Amazonas Gem Publications

Foreword by Gary Roskin

Measuring inclusions to determine a clarity grade has been an idea for as long as I can remember, which in actual years puts us back into the late 1970s. It was during that period of my young gemological career when I overheard a conversation between Richard Liddicoat, then president of GIA, and Dennis Foltz, then GIA director of education. They were talking about measuring inclusions, using such equipment as rotating stone holders, and referring to Okuda’s and Huddlestone’s mathematical work. I do not recall ever seeing the measuring of inclusions as part of the teachings of diamond grading, but the idea of it was something I had never forgotten.

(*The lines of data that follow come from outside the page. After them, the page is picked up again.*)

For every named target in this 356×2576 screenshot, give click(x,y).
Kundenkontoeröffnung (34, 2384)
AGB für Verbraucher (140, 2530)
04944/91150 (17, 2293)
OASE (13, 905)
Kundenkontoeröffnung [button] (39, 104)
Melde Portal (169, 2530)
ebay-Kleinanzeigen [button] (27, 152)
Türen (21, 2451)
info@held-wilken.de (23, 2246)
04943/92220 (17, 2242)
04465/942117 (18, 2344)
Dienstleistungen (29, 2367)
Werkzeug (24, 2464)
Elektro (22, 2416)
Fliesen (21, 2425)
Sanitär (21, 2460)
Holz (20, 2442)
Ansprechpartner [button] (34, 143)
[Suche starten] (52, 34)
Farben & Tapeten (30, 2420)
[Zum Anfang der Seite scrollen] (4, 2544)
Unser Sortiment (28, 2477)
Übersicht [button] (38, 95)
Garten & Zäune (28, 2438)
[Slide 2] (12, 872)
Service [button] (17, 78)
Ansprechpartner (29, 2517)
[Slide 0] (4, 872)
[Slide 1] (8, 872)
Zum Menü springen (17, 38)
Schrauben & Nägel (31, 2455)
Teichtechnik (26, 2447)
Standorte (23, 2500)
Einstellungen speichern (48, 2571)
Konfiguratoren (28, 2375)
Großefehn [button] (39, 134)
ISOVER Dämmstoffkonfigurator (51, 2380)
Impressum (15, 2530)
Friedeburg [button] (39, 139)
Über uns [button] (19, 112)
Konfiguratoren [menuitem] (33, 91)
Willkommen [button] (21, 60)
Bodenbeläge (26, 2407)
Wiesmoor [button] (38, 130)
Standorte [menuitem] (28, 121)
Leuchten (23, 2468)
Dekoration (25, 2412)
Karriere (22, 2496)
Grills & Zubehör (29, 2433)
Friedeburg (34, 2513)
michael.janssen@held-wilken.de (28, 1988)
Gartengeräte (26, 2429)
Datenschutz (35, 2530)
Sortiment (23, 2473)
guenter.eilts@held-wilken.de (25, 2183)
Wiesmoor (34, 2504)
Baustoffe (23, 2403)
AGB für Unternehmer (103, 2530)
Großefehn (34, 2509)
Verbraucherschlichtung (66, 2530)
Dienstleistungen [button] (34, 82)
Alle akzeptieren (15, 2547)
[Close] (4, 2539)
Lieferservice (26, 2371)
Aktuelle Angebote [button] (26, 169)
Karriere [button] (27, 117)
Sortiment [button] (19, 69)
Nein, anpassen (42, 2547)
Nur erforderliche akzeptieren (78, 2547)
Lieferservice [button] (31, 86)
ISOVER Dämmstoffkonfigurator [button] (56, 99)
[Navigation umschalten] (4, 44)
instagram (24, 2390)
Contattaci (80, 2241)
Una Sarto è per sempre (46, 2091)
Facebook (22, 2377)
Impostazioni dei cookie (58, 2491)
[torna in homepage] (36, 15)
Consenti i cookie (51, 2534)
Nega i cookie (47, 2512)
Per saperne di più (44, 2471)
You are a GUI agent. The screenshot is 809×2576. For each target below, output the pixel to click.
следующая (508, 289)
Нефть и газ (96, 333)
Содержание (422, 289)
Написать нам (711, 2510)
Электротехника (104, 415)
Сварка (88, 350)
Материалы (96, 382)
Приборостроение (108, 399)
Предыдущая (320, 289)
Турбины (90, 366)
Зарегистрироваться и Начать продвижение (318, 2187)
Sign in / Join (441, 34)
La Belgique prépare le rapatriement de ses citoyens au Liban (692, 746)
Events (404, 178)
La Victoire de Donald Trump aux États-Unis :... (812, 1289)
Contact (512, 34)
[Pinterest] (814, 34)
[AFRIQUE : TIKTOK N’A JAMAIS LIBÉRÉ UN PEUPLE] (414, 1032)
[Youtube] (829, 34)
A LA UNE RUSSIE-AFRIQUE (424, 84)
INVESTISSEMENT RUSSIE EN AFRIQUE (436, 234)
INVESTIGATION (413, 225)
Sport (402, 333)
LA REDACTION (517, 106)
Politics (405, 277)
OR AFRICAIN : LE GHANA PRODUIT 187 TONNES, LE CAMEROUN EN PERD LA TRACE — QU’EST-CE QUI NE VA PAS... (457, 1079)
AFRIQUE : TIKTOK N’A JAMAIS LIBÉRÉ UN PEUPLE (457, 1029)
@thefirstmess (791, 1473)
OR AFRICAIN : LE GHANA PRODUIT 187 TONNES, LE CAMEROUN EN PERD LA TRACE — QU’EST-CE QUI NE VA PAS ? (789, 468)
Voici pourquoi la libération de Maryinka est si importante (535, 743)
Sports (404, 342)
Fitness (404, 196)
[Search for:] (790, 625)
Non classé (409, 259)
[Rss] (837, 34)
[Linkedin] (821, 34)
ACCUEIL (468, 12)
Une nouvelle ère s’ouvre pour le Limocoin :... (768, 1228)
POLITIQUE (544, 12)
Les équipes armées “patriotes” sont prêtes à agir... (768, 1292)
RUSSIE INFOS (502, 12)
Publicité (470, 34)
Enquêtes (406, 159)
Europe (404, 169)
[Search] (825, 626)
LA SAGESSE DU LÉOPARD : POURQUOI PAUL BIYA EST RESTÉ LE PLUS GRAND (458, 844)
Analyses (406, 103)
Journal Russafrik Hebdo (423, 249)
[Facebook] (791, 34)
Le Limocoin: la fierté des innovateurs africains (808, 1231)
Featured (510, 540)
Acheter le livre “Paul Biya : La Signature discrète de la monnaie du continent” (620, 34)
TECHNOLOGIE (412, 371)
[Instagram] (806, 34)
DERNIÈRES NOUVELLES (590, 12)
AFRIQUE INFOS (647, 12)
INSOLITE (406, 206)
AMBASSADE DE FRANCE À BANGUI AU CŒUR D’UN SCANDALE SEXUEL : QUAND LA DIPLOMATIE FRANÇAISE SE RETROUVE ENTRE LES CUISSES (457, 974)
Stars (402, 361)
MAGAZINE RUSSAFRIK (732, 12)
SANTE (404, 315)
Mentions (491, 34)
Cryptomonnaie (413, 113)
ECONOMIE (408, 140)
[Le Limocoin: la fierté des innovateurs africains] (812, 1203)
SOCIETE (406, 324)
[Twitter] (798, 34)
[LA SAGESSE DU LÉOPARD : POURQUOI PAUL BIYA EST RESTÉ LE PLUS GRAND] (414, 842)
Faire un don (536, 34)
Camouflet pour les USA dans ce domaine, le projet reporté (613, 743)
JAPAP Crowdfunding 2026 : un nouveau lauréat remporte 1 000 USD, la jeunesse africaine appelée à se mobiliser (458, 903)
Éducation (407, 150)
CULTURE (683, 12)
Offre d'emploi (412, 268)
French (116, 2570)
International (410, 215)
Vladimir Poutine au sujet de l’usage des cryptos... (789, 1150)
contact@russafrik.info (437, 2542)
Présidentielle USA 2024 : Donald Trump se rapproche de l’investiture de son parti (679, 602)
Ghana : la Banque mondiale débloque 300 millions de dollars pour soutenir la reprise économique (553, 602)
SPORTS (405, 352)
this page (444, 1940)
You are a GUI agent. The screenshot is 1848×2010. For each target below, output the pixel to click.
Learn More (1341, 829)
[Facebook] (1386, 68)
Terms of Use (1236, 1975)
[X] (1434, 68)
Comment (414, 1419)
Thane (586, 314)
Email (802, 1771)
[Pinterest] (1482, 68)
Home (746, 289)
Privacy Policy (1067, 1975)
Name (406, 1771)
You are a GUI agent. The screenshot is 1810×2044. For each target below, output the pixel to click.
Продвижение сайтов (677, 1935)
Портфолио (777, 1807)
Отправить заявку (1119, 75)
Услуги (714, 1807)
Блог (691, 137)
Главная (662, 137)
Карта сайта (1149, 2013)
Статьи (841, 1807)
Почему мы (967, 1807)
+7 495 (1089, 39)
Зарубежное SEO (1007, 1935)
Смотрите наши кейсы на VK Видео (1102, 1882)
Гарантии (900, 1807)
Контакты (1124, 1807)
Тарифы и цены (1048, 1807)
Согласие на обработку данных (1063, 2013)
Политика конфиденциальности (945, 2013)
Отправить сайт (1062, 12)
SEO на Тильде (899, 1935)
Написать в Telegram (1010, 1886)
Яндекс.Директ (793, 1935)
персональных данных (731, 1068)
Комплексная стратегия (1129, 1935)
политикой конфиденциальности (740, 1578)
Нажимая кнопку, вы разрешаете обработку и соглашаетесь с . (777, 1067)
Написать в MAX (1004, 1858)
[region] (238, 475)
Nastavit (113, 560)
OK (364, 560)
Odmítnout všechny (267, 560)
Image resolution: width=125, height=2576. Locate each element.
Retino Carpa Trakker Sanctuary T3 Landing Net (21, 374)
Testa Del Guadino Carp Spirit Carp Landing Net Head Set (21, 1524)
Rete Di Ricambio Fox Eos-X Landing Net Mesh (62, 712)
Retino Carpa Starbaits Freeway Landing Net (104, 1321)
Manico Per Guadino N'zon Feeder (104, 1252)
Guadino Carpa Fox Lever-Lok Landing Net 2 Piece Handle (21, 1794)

It wasn’t until the early 1990s when I started working again with Tom Tashey, then owner of the Los Angeles European Gem Lab, that the idea of measuring inclusions became reality. Tom, who just happened to be my diamond grading supervisor at the Santa Monica GIA Gem Trade Laboratory in the late 1970s, had us using a small transparent plastic grid (transparent plastic “graph paper”) to measure the approximate size of an included crystal. It was certainly limited in nature, but it worked well enough to keep us consistent and that’s what diamond grading is all about, remaining consistent.

Over the years, Michael’s quest for finding an objective mathematical truth to diamond grading has been un-daunting. I remember our conversations starting with color grading, as Michael was trying to figure out mathematically how the grade ranges could be defined. This of course then led to talking about clarity grade ranges, how these too might be mathematically explained.

And that’s where Fibonacci and the Golden Spiral and Ratio come in. I was watching a presentation I believe at a Gem-A conference, or was it Diana Singer, New York jewelry historian and Estate Jewelry expert, talking about the Golden Ratio symmetry in a period piece, relating the beauty of an object as perceived to how the brain has calculated it as being aesthetically correct and mathematically appropriate. We say “beautiful” when our brain perceives that an art object is mathematically and aesthetically correct, as it is when proportions align with the Golden Ratio and the Fibonacci spiral.

Michael and I have been talking about the subjective and objective aspects of diamond grading for years. Anyone who has spent more than five minutes with Michael talking about the GIA’s diamond grading system has seen and heard Michael’s frustration with understanding clarity grading’s subjective and unscientific underpinnings.

Though they were experts in diamond grading, it was quite literally developed by “a bunch of guys sitting around the table saying things like ‘that looks like a solid SI1 to me. What about you?’“ This then led us directly to the question in our discussion, why? What is it that makes us feel that SI1 is more appropriate than any other grade?

What is it in our head, when looking at an emerald cut or a pear shape that says to us that the shape is “just right” or “too long” or some such seemingly subjective comment? How do we do that? I would submit that it’s our brain, in some sense mathematically determining the proportions of the stone, and liking proportions close to those in nature that obey ratios like Fibonacci’s. Whether it’s about symmetry of shape, the noticeable amount of color, or the visibility of an inclusion, our mathematical brain is signaling us to make a seemingly subjective comment, to say “it looks like a high VS2 to me.”

Our discussions eventually led us to talking about a sort of Golden Spiral of clarity grades like the Fibonacci Golden Spiral, but where the Golden Ratio relating clarity grades is 2 to 1 rather than 1.62 to 1.

Leave it to Michael to grab on to the math of the Spiral and doggedly work it until he could present a mathematical method for consistent clarity grading.

Michael’s historical research with Okuda and especially with Roy Huddleston, endeavoring to prove or correct their work, and then to refine the mathematical algorithm to give us a solid way to objectively clarity grade a diamond, is quite possibly the most significant leap forward towards developing the black box for consistent diamond clarity grading. We still believe that diamond grading is as much an art as it is a science, but what Michael has actually accomplished is to greatly increase the amount of science (the consistency) and he has revealed the natural mathematical underpinnings to the art (the subjectivity) with his System and the discovery of the “Golden Ratio of Clarity Grading.”

Someday, someone is going to take Michael’s work in this book and previous papers, develop a CADCAM program with digital imaging to mathematically clarity grade diamonds and other gemstones. My only hope is that Michael receives more than just accolades for figuring this out.